The 64-bit Windows client is pretty flakey right now. For some people it runs flawless, others it doesn't even load. My understanding is that most of these issues are issue in Unity, not in Squad's code, so we're probably not going to see major improvements until they switch over to Unity 5.0.
posted by nathan_teske at 9:16 AM on December 10, 2014


My understanding is that most of these issues are issue in Unity, not in Squad's code, so we're probably not going to see major improvements until they switch over to Unity 5.0.

Yeah, and there are issues with that switchover as well. The last SquadCast mentions this: "Unity 4.6.1 is available, but isn't much better and won't be until Unity 5 comes out. However, 0.90.0 will most likely still be released built with 4.5.5 on all platforms. Upgrading is planned for later, though.
"

Unclear if upgrading means to 4.6.1 or 5.X, but my guess is 5.X. I suspect, though, that there's only a 50-50 chance of Unity 5 in the actual release. It really depends on how well both the Unity 5 and KSP beta track go.
posted by eriko at 9:41 AM on December 10, 2014


Stable 64-bit would be a dream come true, my 60-ish mod install is at the point where I have to constantly keep an eye on the RAM usage to avoid a fatal crash over 4gb.
posted by T.D. Strange at 6:31 PM on December 10, 2014


Hopefully you have Kerbal Alarm Clock which, apart from being the best time-keeping mod in the game, also makes frequent backups of your persistent.sfs file when to switching ships, because that is one small crack through which the Kraken enters the Kerbal Universe. Getting a corrupt persistent file is a heartbreaker.
posted by Sunburnt at 8:01 PM on December 10, 2014


Getting a corrupt persistent file is a heartbreaker.

Even more so than missing your target orbit intercept burn.
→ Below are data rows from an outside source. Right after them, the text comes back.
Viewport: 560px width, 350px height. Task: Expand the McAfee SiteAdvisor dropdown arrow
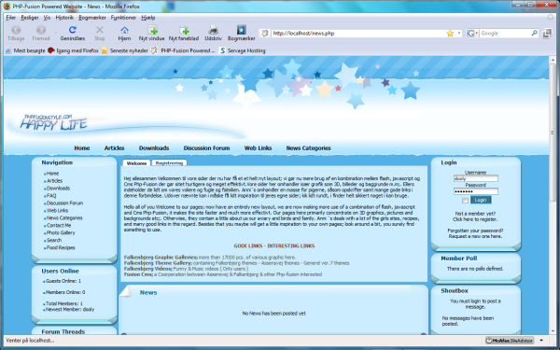click(541, 341)
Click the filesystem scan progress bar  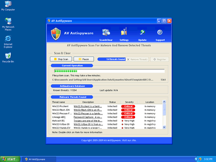click(x=108, y=71)
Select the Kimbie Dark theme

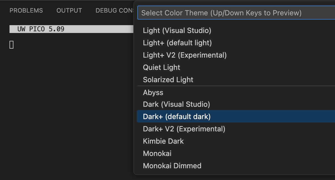click(x=163, y=141)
Seriously, Kerbal Alarm Clock and and Kerbal Engineer Redux are *must* have mods -- KER means you *know* what ΔV you have without having to do a great deal of math, never mind that figuring out the exact mass you're flying.

Mechjeb is fun in some ways and anti-fun in others, so I can take it or leave it -- I use it at times, and just fly like a Jeb the rest. But KER and Kerbal Alarm Clock should be part of the game. Don't leave Kerbin without them.


KAC: When you absolutely, positively, need to burn on time.
posted by eriko at 5:18 AM on December 11, 2014 [2 favorites]


Ned G, what worked for me was starting in Science Mode. When I tried to do sandbox, all the parts just confused me. When you do Science or Career Mode, you are forced to make simple rockets, so it's much easier to figure out how they go together.